Brasile: tutti i costi della pandemia

Emiliano Guanella
30 settembre 2020

Nel suo discorso davanti alle Nazioni Unite del 23 settembre il presidente del Brasile Jair Bolsonaro ha riaffermato quello che sostiene dall’inizio della pandemia di COVID-19. “Ho sempre detto che nel mio Paese avremmo avuto due problemi e che avremmo dovuto affrontarli in maniera simultanea: le morti per il virus e la disoccupazione”. Bolsonaro ha ricordato che la Corte Suprema (STF) ha stabilito già a marzo la competenza e autonomia di governatori e sindaci sulle misure di isolamento sociale per prevenire i contagi.
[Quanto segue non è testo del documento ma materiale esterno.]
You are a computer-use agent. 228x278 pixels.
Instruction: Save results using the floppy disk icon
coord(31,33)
Definito come un “negazionista” del COVID-19 il presidente è sempre stato contrario a tali provvedimenti, che hanno di fatto paralizzato diverse città brasiliane per più di tre mesi. Senza una chiusura totale sul piano federale (non sono mai stati chiusi i voli internazionali) e con alcuni lockdown a livello locale, il Brasile è diventato rapidamente epicentro mondale del virus. Da giugno è il secondo Paese al mondo più colpito dietro gli Stati Uniti, con il 15% dei decessi e dei casi registrati in tutto il mondo; a fine settembre si contano 150mila morti e quasi 5 milioni di infettati.

 

Le difficoltà economiche del gigante

Come altrove, la pandemia ha provocato una pesante crisi economica che si riflette in una contrazione del Pil 2020 che si prevede oscilli tra il 5,5% (Banca centrale) o le stime più pessimiste della Banca Mondiale (- 8%) o del FMI (-9%). Una crisi che arrivata sulla scia di una recessione che era già in atto. Nel 2019 il Pil brasiliano è cresciuto solo dell’1,1% (il più basso degli ultimi tre anni) e nel primo trimestre del 2020 era già in picchiata a -1,5%.
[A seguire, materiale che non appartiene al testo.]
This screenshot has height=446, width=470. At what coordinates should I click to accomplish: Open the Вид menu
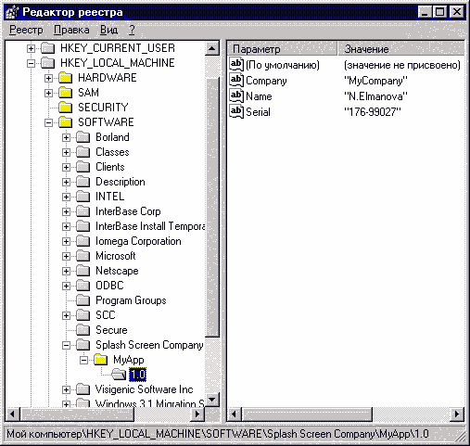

La paralisi delle attività produttive ha riguardato soprattutto i settori dell’industria, che già veniva soffrendo una consistente flessione nella domanda, del turismo e dei servizi, mentre è cresciuto l’agro business. La produzione di soia ha segnato un nuovo record con 125 milioni di tonnellate e il primato mondiale nelle esportazioni, grazie soprattutto alla forte domanda cinese, che copre il 75% del totale. Anche la produzione di carne bovina e di pollo è cresciuta e anche qui la Cina ha giocato un ruolo importante. La guerra commerciale tra Washington e Pechino ha in effetti favorito il Brasile, che oggi, come ha ricordato anche Bolsonaro nel suo intervento preregistrato per le Nazioni Unite, è un leader mondiale nella produzione di alimenti. “Diamo da mangiare a un sesto della popolazione mondiale, più di un miliardo di persone”.
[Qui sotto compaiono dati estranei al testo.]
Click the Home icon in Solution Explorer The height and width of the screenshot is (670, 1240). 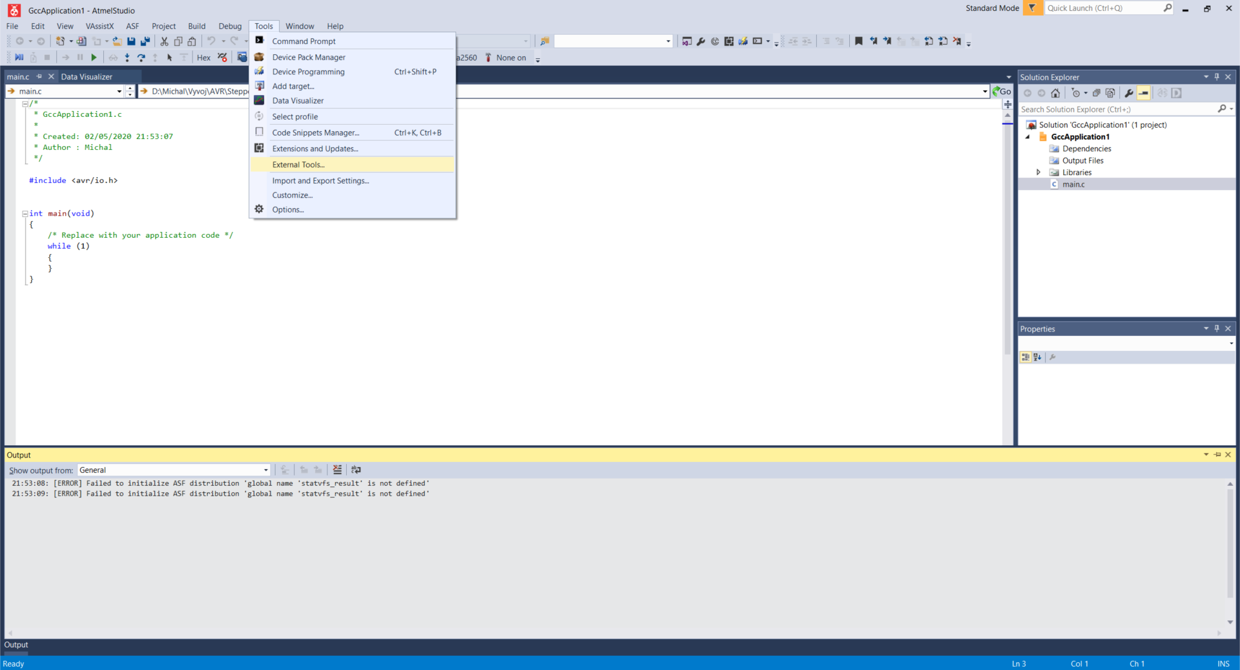tap(1055, 93)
Ma l’economia brasiliana non è fatta solo di soia e carne: nel settore industriale e nel terziario la pandemia ha lasciato il segno. A fine agosto i disoccupati sono 29 milioni (dati IBGE), 3 milioni in più rispetto a maggio, toccando il record del 13,6% rispetto alla totalità della forza lavoro. A soffrire ancora di più è stato il lavoro informale, ampliamente diffuso. Con le misure di lockdown almeno trenta milioni di brasiliani si sono trovati nel giro di pochi giorni senza un ingresso nel mondo del lavoro; l’economia sommersa fatta di 5,6 milioni di impiegate (domestiche oltre a braccianti, muratori, camerieri che vivono alla giornata e senza nessuna copertura sociale) ha pagato il prezzo più alto.

Su questo fronte il governo federale ha avuto il merito di agire rapidamente con un programma di aiuti straordinari basato su un sussidio mensile (auxilio emergencial ) di 600 reais, circa 100 euro, per oltre 60 milioni di brasiliani da maggio ad agosto. Un grande sforzo logistico e finanziario, costato allo Stato 8 miliardi di euro al mese. Secondo uno studio dell’IPEA per 4,4 milioni di famiglie brasiliane è stata questa l’unica fonte di reddito durante la pandemia. Il governo ha mantenuto il sussidio fino alla fine dell’anno, dimezzandone però l’importo a 300 reais mensili. Resta un aiuto importante, anche se a causa del recente aumento del prezzo di alcuni alimenti come riso, fagioli o olio, l’importo non basta più per coprire una ammontare basico mensile di sussistenza.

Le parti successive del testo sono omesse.